At Redis Labs, we are working on developing a Redis Enterprise Kubernetes service. The service will expose the Redis pods to the Kubernetes cluster using the LoadBalancer Kubernetes resource. The native headless Kubernetes service will take advantage of the PV, PVC and StatefulSets primitives to create a service with persistence on a Kubernetes cluster. The service will use the Kubernetes Secrets primitive to auto bootstrap Redis pods into a Redis Enterprise cluster.

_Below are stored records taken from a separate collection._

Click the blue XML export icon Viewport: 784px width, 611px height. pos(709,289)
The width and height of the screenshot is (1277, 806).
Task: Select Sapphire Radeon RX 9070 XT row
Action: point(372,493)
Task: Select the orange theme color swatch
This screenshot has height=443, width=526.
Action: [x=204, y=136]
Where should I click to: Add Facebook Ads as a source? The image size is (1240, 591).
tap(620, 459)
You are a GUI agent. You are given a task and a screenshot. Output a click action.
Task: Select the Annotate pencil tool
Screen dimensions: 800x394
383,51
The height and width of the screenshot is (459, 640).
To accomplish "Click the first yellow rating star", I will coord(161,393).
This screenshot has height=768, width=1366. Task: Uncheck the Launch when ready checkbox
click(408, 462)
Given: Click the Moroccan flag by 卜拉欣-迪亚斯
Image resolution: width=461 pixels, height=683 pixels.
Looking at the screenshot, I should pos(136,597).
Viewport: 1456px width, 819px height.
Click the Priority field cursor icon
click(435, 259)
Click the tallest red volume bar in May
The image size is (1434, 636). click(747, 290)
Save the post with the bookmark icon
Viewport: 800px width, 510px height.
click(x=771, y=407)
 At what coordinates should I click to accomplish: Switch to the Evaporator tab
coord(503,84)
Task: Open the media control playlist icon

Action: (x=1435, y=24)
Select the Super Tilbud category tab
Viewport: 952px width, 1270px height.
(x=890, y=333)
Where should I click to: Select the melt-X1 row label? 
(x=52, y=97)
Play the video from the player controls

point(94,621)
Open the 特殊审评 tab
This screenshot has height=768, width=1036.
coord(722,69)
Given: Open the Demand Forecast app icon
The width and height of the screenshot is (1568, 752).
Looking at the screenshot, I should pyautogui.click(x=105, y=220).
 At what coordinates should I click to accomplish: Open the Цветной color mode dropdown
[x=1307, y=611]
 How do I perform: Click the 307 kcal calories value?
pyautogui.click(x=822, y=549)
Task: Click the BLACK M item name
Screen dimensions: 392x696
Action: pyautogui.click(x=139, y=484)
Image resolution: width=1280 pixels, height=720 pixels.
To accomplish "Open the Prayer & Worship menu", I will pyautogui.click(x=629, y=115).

We added a headless Redis Enterprise service to ensure that we have an easy way to identify service pods. The advantage of a headless service is that you can reference a particular service pod in the service using the index of the service name. StatefulSets allow you to deploy the service in a consistent and reproducible way. With our Kubernetes release, we will enhance the Redis Enterprise cluster bootstrapping experience. The release will also publish our BDB endpoint in the Kubernetes service catalog on a periodic interval. In the next blog post we will spin up the newly developed Redis Enterprise Kubernetes services on a Kubernetes cluster and we will post results of a load test of the service running on a Kubernetes cluster.